And trust me, if they're not heated in flight, they get MIGHTY cold in there.

An aircraft isn't a pressure vessel to the point of a steam locomotive, you're only talking abut 10 PSI difference.


The cargo area was pressurized, it wasn't HEATED to full cabin temp and the pets died of hypothermia. At 35,000 ft. nothing would ever survive the flight without pressurization.

10 psi over an area of 100 ft x 10 ft (airplane floor) is 1,440,000 lbs. That would be SOME floor taking that load.


Sounds impressive if your physics were anywhere near accurate. The wall or floor would have to maintain the seal against 10 PSI. An aircraft fuselage is only a thin aluminum.


ARGH! I don't even know where to start with you!

..only have to maintain a seal? Utter nonsense! The pressure differential acts on the whole surface. When you pressurize a cylinder, the stress on the skin is entirely tension and the entire skin carries the load. If you "sealed" the floor and then depressurized the area under it, the floor would be acting as a beam - top in compression, bottom in tension - with that 1.4M# load distributed on in it. That would be quite a floor!

Don't make me get out my strength of materials book.....



So you're saying that a 1/4 inch thick aluminum skin riveted to an inside framework can 1.4 million pounds of force? Impressive if the vessel was large enough, but the strength of materials book will give you ratings in pounds per SQUARE INCH, the same as the measurement of air pressure.

And I fail to see how the floor, reinforced to support the weight of the cargo or passengers would be weaker than the outside fuselage of the aircraft.


You are confusing the engineering discipline "strength of materials" with "materials science". Material Science deals with the properties of the materials. Strength of Materials is all about how to calculate stress and strain in various objects - like cylinders, beams, floors, columns, etc.

Getting out my Singer "Stength of Materials" book.

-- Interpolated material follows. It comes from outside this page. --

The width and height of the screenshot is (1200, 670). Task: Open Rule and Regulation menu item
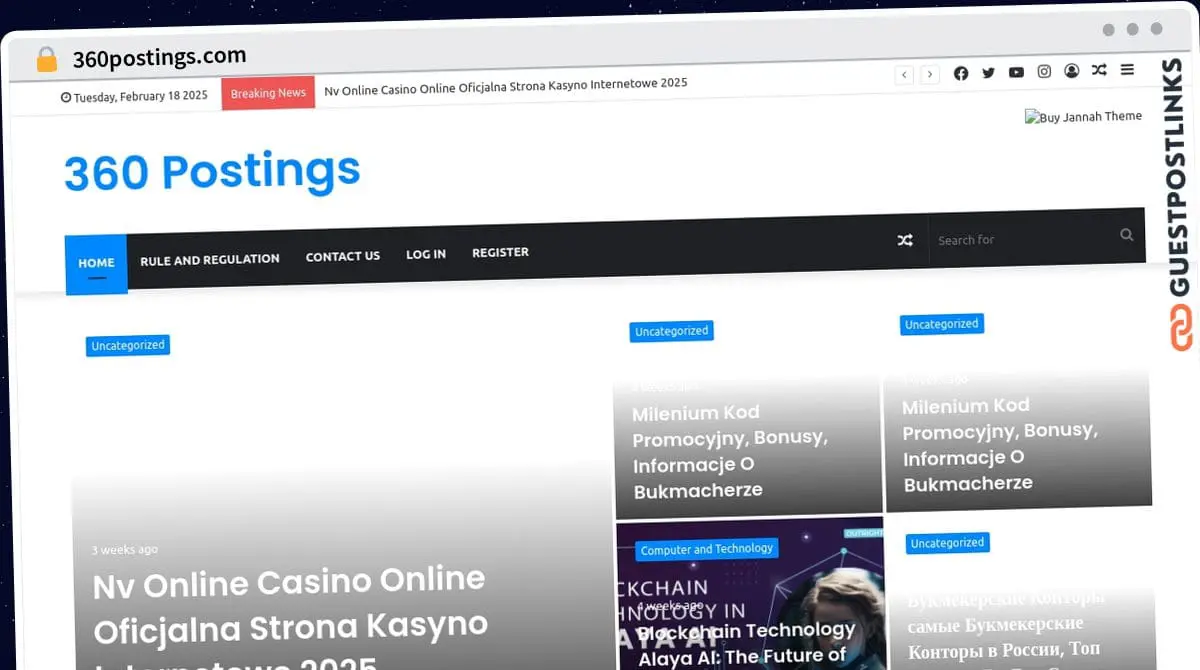tap(210, 259)
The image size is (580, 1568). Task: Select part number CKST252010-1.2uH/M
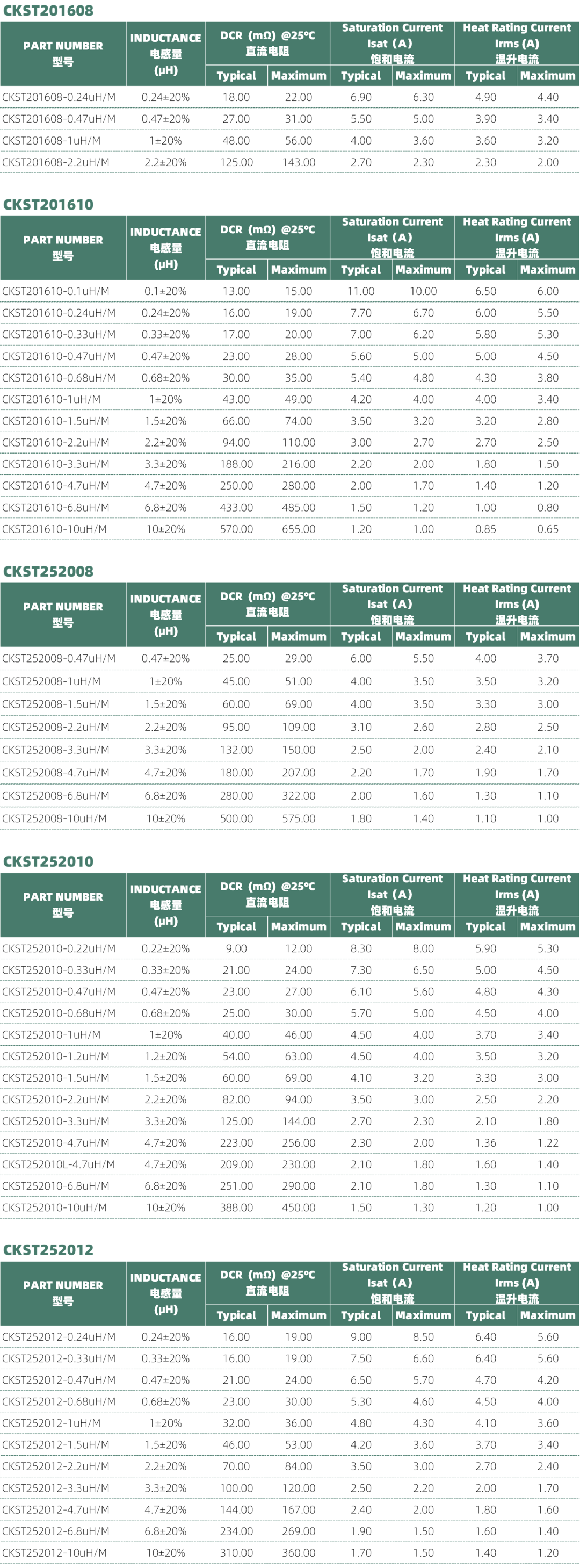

Looking on p 20 to see how to calculate stress in a thin walled cylinder.

If the cylinder was made of 1/4" thick aluminum, the hoop stress is only 2300 psi.

Aluminum is good for better than 30,000 psi

Working backward, you only need 0.019" thick aluminum to carry the hoop stresses from a 10 psi internal pressure.

You COULD build an airplane where the area under the floor is not pressurized and the area above is, but you'd have to add so much structure to support the floor and distribute the load to the fuselage skin, that you'd significantly cut into your payload capacity.

It's MUCH simpler, lighter and cheaper to just pressurize the whole cylinder - which is why airplanes are built that way!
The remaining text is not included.